→ TASK GOAL: What is needed is a word-for-word copy of the records below.

→ DATA FOR THE TASK:
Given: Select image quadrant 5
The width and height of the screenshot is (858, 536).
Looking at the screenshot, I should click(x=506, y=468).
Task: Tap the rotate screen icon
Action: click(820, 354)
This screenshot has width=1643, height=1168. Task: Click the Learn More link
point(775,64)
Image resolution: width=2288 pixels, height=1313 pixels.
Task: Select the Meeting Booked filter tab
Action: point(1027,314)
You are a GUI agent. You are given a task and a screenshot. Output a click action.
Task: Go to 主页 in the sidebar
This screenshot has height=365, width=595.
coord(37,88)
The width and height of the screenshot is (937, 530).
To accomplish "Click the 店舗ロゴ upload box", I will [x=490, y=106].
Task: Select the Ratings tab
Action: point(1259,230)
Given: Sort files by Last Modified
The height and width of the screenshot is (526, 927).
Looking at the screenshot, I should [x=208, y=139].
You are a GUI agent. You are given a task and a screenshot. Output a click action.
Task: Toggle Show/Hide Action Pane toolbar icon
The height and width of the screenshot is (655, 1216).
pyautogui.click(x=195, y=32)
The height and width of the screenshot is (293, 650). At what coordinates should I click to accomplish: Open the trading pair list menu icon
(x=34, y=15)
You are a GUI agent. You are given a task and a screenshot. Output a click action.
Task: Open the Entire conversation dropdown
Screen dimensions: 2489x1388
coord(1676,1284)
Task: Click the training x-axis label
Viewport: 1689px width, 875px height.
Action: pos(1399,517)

→ SOLVED PROBLEM:
Given: Select image quadrant 5
The width and height of the screenshot is (858, 536).
Looking at the screenshot, I should click(x=506, y=468).
Task: Tap the rotate screen icon
Action: click(820, 354)
This screenshot has width=1643, height=1168. Task: Click the Learn More link
point(775,64)
Image resolution: width=2288 pixels, height=1313 pixels.
Task: Select the Meeting Booked filter tab
Action: point(1027,314)
You are a GUI agent. You are given a task and a screenshot. Output a click action.
Task: Go to 主页 in the sidebar
This screenshot has height=365, width=595.
coord(37,88)
The width and height of the screenshot is (937, 530).
To accomplish "Click the 店舗ロゴ upload box", I will [x=490, y=106].
Task: Select the Ratings tab
Action: point(1259,230)
Given: Sort files by Last Modified
The height and width of the screenshot is (526, 927).
Looking at the screenshot, I should [x=208, y=139].
You are a GUI agent. You are given a task and a screenshot. Output a click action.
Task: Toggle Show/Hide Action Pane toolbar icon
The height and width of the screenshot is (655, 1216).
pyautogui.click(x=195, y=32)
The height and width of the screenshot is (293, 650). At what coordinates should I click to accomplish: Open the trading pair list menu icon
(x=34, y=15)
You are a GUI agent. You are given a task and a screenshot. Output a click action.
Task: Open the Entire conversation dropdown
Screen dimensions: 2489x1388
coord(1676,1284)
Task: Click the training x-axis label
Viewport: 1689px width, 875px height.
Action: pos(1399,517)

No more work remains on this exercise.